The particulars shown herein are by way of example and for purposes of illustrative discussion of the embodiments of the present invention only and are presented in the cause of providing what is believed to be the most useful and readily understood description of the principles and conceptual aspects of the present invention. In this regard, no attempt is made to show structural details of the present invention in more detail than is necessary for the fundamental understanding of the present invention, the description taken with the drawings making apparent to those skilled in the art how the several forms of the present invention may be embodied in practice.

FIG. 1 depicts a lengthwise section through a calender roll 1 with a roll jacket 2 that surrounds an inner chamber 3 . Further, the calender roll 1 is provided with roll pins 4 that are connected with pin discs 5 that seal the inner chamber 3 at the faces. The presence of roll pins 4 and pin discs 5 , however, is not mandatory.
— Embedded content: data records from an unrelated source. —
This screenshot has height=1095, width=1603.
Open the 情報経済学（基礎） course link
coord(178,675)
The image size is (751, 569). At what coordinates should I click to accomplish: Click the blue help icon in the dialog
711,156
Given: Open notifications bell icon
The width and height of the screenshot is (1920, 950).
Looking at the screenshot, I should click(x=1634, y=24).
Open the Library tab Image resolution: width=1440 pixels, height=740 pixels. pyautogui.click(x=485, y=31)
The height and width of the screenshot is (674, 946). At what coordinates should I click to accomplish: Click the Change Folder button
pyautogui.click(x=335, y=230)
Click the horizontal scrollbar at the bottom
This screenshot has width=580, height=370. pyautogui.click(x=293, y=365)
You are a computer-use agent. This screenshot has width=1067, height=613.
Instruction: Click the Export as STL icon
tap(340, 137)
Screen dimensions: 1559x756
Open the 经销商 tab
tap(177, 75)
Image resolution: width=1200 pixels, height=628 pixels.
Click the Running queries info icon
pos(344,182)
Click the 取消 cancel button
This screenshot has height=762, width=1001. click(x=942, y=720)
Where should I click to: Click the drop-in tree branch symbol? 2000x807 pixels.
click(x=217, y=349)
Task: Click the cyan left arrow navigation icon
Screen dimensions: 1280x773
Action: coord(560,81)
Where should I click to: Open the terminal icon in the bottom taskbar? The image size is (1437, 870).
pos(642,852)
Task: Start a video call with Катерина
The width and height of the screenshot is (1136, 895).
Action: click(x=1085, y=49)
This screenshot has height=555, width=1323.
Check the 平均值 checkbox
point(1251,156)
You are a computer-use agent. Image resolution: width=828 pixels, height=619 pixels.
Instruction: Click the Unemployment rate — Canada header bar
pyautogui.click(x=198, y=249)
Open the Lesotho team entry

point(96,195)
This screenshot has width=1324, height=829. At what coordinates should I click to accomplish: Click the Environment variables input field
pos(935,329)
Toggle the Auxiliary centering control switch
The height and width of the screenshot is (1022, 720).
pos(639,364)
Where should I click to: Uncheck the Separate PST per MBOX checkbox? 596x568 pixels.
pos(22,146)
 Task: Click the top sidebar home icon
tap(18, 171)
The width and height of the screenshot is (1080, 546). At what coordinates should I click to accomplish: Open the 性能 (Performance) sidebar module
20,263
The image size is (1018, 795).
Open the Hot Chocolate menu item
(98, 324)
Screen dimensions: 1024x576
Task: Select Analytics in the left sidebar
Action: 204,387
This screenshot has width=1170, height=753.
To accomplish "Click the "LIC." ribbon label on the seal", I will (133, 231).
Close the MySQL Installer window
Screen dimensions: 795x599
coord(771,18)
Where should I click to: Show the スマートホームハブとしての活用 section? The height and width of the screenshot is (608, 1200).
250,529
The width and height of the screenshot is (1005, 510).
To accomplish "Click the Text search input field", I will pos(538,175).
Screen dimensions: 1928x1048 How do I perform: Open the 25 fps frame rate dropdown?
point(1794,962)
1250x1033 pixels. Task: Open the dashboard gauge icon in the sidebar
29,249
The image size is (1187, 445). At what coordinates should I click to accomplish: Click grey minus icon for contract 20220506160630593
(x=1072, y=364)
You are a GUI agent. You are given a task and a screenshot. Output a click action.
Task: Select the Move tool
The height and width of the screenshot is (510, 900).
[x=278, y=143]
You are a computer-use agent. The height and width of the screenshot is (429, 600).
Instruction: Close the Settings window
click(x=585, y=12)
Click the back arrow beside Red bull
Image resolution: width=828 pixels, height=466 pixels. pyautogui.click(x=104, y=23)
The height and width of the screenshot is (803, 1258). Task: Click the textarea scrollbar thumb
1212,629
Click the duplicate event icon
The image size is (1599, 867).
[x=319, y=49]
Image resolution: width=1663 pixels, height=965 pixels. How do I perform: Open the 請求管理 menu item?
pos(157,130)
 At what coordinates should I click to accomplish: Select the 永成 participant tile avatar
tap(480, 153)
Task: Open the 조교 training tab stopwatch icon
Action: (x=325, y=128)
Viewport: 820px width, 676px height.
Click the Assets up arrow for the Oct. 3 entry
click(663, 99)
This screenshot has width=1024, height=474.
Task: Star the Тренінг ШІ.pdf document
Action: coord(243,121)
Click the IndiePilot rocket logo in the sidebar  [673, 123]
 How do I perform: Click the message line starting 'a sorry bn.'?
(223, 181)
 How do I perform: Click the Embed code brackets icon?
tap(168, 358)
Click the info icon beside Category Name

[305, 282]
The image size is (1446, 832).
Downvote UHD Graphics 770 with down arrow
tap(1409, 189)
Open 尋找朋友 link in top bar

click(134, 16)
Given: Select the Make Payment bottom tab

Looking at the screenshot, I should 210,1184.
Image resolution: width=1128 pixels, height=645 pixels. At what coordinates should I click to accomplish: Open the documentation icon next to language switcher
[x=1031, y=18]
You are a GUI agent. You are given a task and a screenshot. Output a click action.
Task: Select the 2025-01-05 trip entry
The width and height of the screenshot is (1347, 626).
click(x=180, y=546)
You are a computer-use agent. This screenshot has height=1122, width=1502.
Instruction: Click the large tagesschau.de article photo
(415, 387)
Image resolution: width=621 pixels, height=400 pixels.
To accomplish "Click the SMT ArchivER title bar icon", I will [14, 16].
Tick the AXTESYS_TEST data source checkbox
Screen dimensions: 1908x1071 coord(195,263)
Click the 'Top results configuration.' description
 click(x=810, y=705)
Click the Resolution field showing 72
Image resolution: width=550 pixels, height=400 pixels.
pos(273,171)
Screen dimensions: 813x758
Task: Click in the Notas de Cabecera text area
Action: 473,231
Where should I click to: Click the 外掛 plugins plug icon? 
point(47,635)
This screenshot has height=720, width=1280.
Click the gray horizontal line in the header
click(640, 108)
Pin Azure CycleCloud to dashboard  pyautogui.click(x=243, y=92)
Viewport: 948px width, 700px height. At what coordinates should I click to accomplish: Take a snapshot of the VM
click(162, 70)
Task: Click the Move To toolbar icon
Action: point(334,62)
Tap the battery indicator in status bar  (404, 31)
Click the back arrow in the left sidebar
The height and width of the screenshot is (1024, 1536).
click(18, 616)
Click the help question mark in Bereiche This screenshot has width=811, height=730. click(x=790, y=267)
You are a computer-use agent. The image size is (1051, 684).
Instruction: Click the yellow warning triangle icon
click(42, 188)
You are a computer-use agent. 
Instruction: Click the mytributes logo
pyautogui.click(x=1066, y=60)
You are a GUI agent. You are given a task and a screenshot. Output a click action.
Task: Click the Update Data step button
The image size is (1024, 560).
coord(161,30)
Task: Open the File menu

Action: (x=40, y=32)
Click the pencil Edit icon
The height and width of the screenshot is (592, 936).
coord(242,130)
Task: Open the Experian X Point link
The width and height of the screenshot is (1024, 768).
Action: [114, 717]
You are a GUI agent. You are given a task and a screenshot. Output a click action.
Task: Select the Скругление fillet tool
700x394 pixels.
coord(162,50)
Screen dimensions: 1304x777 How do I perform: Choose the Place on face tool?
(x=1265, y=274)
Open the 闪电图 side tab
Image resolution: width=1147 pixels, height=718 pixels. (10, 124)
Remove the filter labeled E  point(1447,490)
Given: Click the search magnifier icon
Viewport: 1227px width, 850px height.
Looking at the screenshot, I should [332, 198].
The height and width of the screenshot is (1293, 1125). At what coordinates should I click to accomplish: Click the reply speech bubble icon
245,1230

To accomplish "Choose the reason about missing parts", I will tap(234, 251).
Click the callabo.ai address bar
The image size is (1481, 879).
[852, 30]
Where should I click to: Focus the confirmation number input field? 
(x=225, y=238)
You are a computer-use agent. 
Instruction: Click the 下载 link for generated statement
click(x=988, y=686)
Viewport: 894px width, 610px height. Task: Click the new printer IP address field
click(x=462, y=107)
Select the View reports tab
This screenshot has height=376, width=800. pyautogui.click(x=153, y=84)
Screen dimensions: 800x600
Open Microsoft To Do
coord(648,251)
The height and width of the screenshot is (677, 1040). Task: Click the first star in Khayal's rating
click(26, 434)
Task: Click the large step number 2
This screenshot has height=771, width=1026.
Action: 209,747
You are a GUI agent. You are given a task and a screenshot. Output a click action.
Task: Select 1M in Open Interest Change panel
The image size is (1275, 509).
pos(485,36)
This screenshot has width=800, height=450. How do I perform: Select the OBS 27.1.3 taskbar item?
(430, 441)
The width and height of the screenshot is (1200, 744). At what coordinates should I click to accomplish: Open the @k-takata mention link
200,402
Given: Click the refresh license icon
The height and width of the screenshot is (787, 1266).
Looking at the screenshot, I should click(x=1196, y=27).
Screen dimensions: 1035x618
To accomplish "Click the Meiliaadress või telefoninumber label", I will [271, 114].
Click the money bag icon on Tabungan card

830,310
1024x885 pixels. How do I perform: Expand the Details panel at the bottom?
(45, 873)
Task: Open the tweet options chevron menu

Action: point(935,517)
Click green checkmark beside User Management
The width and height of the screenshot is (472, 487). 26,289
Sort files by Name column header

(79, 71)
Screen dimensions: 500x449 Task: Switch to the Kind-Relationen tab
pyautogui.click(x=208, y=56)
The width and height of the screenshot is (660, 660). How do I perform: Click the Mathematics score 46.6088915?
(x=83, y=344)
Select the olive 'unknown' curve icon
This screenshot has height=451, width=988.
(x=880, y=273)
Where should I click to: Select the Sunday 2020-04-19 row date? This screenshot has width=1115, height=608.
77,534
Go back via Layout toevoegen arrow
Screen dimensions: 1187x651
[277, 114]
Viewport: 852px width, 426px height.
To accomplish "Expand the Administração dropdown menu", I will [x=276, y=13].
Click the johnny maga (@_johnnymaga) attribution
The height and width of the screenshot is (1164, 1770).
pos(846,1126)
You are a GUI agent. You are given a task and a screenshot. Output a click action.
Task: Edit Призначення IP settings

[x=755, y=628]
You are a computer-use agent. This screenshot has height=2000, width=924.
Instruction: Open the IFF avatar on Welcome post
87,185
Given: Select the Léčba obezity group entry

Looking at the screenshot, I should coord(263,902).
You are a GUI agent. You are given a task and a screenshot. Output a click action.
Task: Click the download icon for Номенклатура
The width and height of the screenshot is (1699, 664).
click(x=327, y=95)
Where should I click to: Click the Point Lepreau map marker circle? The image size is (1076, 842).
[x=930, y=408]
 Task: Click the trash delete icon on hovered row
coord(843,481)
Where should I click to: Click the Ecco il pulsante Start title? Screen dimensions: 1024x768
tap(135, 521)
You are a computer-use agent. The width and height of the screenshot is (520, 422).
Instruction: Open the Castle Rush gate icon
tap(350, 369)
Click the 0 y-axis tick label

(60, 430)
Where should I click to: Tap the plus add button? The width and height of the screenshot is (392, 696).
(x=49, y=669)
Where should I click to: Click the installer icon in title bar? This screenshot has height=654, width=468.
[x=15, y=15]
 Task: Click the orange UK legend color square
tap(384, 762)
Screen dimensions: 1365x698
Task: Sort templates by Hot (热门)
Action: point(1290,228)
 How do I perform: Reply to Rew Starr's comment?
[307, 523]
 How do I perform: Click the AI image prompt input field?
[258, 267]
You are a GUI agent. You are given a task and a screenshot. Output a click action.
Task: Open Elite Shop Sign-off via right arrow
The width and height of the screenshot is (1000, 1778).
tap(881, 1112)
The operation of the calender roll 1 cooperates with at least one mating roll 6 depicted in dot-dash lines. Between the calender roll 1 and the mating roll 6 a nip 7 is formed through which a material web, for example a paper web, can be guided in order to be exposed to an increased pressure and/or perhaps an increased temperature. If necessary, the mating roll 6 is heated. The roll jacket 2 can also be provided on its exterior circumference with a plastic cover, not depicted in detail, so that the calender roll 1 is embodied as an elastic or “soft” roll.

When a calender roll 1 cooperates during operation with a mating roll 6 in order to glaze a material web, not depicted in detail, the axes of the two rolls are positioned in a so-called press plane 24 ( FIG. 2 ) that in the present exemplary embodiment of FIG. 1 is identical with the drawing level.

In the inner chamber 3 several actuators 8 are positioned equally distributed in the axial direction. In the exemplary embodiment of FIG. 1 the actuators can be shifted lengthwise. They are fixed on one end to the roll jacket 2 . At the other end, they are connected with an inertia mass 9 . Therefore, when an actuator 8 is operated a shortening or lengthening of the distance between the inertia mass 9 and the roll jacket 2 occurs. Since a certain amount of force is necessary for shifting the inertia mass 9 the correlating counter force or reaction force acts onto the roll jacket 2 . By a periodic activation of the actuators 8 it is therefore possible to set the roll jacket 2 into oscillation from the interior.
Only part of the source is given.